- Tâche demandée a:
D'après le passage fourni, pourquoi l'Indice composé à dividendes élevés S&P/TSX a-t-il fait moins bien que l'Indice composé S&P/TSX en 2015 ? Répondez en une à trois phrases.
┌─ Passage fourni
Q : Que signifie cette conjoncture économique pour les actions à dividendes? Le rendement en dividendes de l’Indice composé S&P/TSX est d’environ 3,5 %.

PF : Les actions à dividendes affichent une valeur exceptionnelle. Regardez leur rendement en dividendes par rapport au rendement de 1,3 % des obligations sur 10 ans du gouvernement du Canada.

JG : Il faut étudier tous les secteurs. Les actions à dividendes englobent beaucoup d’actions dans de nombreux secteurs différents. Il y a une différence entre une action à dividendes dans le secteur énergétique canadien et une action à dividendes dans le secteur des télécoms canadiens, où les revenus et les dividendes sont plus viables. Les investisseurs doivent réaliser que les sociétés qui versent des dividendes peuvent avoir des revenus extrêmement volatils. Mais dans l’ensemble, le thème consistant à toucher des dividendes sur des actions dans un environnement de rendement faible sur les placements est plus fort que jamais. Le rendement en dividendes ainsi que la croissance du capital sont attrayants par rapport au rendement sans risque d’une obligation du gouvernement du Canada.

Q : En 2015, l’Indice composé à dividendes élevés S&P/TSX, qui est axé sur le revenu en dividendes, a produit un rendement total de -14,6 %, se sous-classant par rapport à l’Indice composé S&P/TSX au rendement de -8,3 %.

MR : L’énergie et les matériaux ont affiché des rendements plutôt médiocres en 2015.

Q : En particulier, l’énergie représentait quelque 30 % de l’Indice à dividendes élevés à la fin de 2015 par rapport à la pondération de 18,5 % de l’indice composé. Sa forte pondération énergétique a certainement nui à cet indice d’actions à dividendes.

MR : Dans le secteur de l’énergie, la conjoncture de prix faibles des marchandises a remis en cause les dividendes des producteurs énergétiques à rendement élevé et ceux des compagnies de services qui avaient mis en place des dividendes. On a vu beaucoup de pressions s’exercer sur ces secteurs du marché boursier, et encore plus sur l’ensemble du secteur énergétique.

PF : Les actions des sociétés canadiennes d’oléoducs ont subi des pressions de vente à la suite de la chute du prix des actions d’infrastructure énergétique américaines. Il y a eu l’annonce effectuée au début décembre par la grande société d’oléoducs américaine Kinder Morgan (KMI) qu’elle baisserait son dividende de 75 %. À la suite de cette annonce, la société canadienne Enbridge (ENB) a pas mal écopé.Q: La faiblesse continue du secteur énergétique canadien a nui à l’Indice composé S&P/TSX. La faiblesse du cours des marchandises affecte aussi l’économie canadienne.
└─
- Tâche demandée b:
Disposez sous forme de tableau Markdown les lignes des enregistrements en commençant au début des enregistrements et en terminant à la ligne qui contient "This screenshot has", avec une colonne « Rang » pour le numéro de ligne et une colonne « Ligne » pour son texte. Omettez les lignes vides.
┌─ Données extraites
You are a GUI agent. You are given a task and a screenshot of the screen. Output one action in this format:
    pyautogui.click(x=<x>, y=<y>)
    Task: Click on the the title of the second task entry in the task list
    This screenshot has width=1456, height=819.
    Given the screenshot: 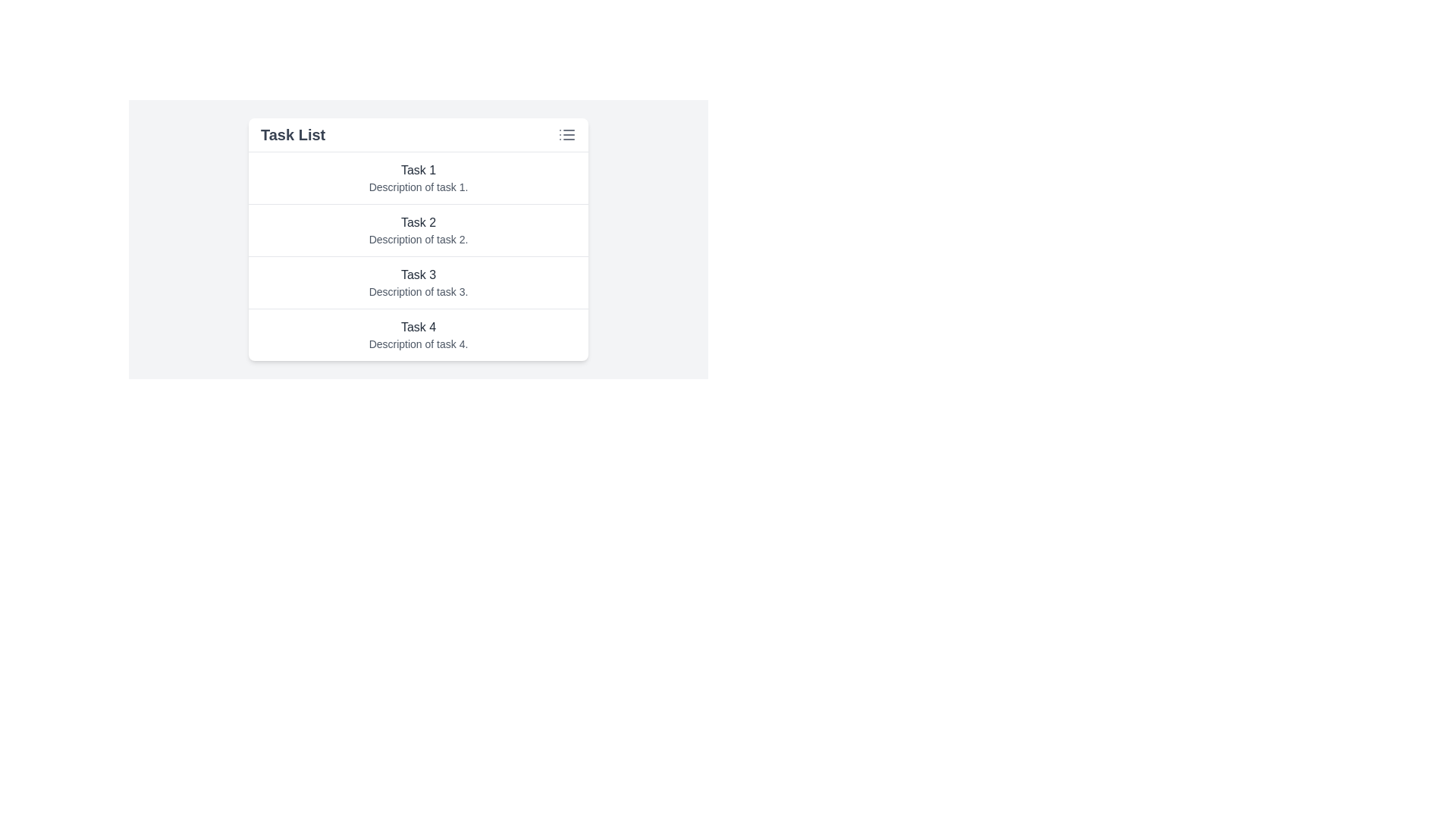 What is the action you would take?
    pyautogui.click(x=419, y=231)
└─
- Résultat de l'exercice a:
L'énergie représentait environ 30 % de l'Indice à dividendes élevés à la fin de 2015, contre 18,5 % pour l'indice composé. Comme l'énergie a affiché des rendements plutôt médiocres en 2015, cette forte pondération énergétique a nui à l'indice d'actions à dividendes, qui a produit un rendement total de -14,6 % contre -8,3 %.

- Résultat de l'exercice b:
| Rang | Ligne |
|---|---|
| 1 | You are a GUI agent. You are given a task and a screenshot of the screen. Output one action in this format: |
| 2 |     pyautogui.click(x=<x>, y=<y>) |
| 3 |     Task: Click on the the title of the second task entry in the task list |
| 4 |     This screenshot has width=1456, height=819. |